55 NEWS – Menteri Keuangan Sri Mulyani Indrawati akhirnya angkat bicara setelah kediamannya menjadi sasaran aksi massa pada Minggu malam, 31 Agustus 2025. Dalam pernyataannya, Sri Mulyani menyoroti pentingnya menjaga demokrasi yang sehat dan konstruktif di Indonesia.

Related Post
Sri Mulyani menyampaikan permohonan maaf jika selama mengemban amanah sebagai pejabat negara masih terdapat kekurangan. Ia berjanji untuk terus berbenah diri dan meningkatkan kinerja. Lebih lanjut, ia mengajak seluruh elemen masyarakat untuk terus merawat persatuan dan kesatuan bangsa.
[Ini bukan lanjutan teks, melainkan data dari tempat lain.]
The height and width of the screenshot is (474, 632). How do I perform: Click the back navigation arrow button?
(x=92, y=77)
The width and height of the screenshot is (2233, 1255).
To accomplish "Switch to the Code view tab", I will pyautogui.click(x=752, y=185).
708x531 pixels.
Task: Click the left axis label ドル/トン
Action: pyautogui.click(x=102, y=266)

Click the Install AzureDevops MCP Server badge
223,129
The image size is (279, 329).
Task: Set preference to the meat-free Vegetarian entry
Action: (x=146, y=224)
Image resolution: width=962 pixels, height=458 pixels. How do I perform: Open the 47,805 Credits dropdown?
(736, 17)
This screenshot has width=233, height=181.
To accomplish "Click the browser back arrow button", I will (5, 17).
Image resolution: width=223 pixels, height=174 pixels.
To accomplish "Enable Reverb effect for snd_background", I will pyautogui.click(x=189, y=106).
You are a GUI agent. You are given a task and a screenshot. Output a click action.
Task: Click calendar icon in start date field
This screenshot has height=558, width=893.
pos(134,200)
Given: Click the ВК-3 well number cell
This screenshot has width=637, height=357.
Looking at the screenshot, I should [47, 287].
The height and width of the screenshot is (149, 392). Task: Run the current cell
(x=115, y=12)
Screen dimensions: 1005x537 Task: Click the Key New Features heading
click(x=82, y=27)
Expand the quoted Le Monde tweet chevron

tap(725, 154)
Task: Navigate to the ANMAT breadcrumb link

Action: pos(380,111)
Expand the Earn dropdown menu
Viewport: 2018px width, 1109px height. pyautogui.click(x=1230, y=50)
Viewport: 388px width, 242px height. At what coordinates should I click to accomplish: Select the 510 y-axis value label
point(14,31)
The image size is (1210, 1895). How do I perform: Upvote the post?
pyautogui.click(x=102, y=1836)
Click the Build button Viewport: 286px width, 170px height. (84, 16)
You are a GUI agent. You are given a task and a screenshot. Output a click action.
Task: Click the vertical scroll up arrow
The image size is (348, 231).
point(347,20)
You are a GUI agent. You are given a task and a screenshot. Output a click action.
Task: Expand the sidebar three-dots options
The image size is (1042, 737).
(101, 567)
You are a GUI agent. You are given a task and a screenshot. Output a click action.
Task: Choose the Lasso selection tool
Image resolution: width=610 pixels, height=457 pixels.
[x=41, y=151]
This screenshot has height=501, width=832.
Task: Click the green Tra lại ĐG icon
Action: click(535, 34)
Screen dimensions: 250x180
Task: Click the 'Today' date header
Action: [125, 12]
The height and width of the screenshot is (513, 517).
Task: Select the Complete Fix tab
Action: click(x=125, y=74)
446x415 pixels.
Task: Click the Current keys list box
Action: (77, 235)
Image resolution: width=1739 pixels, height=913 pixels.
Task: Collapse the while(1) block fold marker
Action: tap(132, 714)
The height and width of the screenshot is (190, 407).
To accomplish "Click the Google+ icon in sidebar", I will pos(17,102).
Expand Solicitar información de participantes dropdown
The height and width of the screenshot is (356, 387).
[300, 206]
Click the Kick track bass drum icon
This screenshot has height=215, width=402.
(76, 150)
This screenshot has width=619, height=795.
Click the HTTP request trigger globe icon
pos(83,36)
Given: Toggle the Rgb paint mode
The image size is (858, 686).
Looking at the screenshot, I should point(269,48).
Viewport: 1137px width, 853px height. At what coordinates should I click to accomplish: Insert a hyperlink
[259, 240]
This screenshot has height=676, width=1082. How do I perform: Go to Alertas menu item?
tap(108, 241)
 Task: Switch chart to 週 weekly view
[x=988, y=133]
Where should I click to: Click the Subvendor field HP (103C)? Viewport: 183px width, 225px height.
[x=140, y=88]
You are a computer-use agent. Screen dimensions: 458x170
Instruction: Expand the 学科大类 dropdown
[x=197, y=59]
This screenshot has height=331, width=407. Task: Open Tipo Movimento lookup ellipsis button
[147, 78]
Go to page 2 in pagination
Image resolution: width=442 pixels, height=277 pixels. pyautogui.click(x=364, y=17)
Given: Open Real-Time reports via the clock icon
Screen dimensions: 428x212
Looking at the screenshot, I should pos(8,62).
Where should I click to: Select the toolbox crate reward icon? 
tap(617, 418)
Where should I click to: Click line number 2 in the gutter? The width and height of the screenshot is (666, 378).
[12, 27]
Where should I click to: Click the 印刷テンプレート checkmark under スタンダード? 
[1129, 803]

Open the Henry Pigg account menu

Pernyataan lengkap Sri Mulyani tersebut disampaikan melalui akun Instagram pribadinya, Senin (1/9/2025). "Terima kasih atas simpati, doa, kata-kata bijak, dan dukungan moral semua pihak dalam menghadapi musibah ini," tulisnya.
Sri Mulyani menekankan bahwa membangun Indonesia adalah sebuah perjuangan yang tidak ringan, penuh tantangan, dan terkadang berbahaya. Ia mengingatkan bahwa para pendahulu bangsa telah melewati masa-masa sulit tersebut.
"Politik adalah perjuangan bersama untuk tujuan mulia kolektif bangsa, tetap dengan etika dan moralitas yang luhur," imbuhnya.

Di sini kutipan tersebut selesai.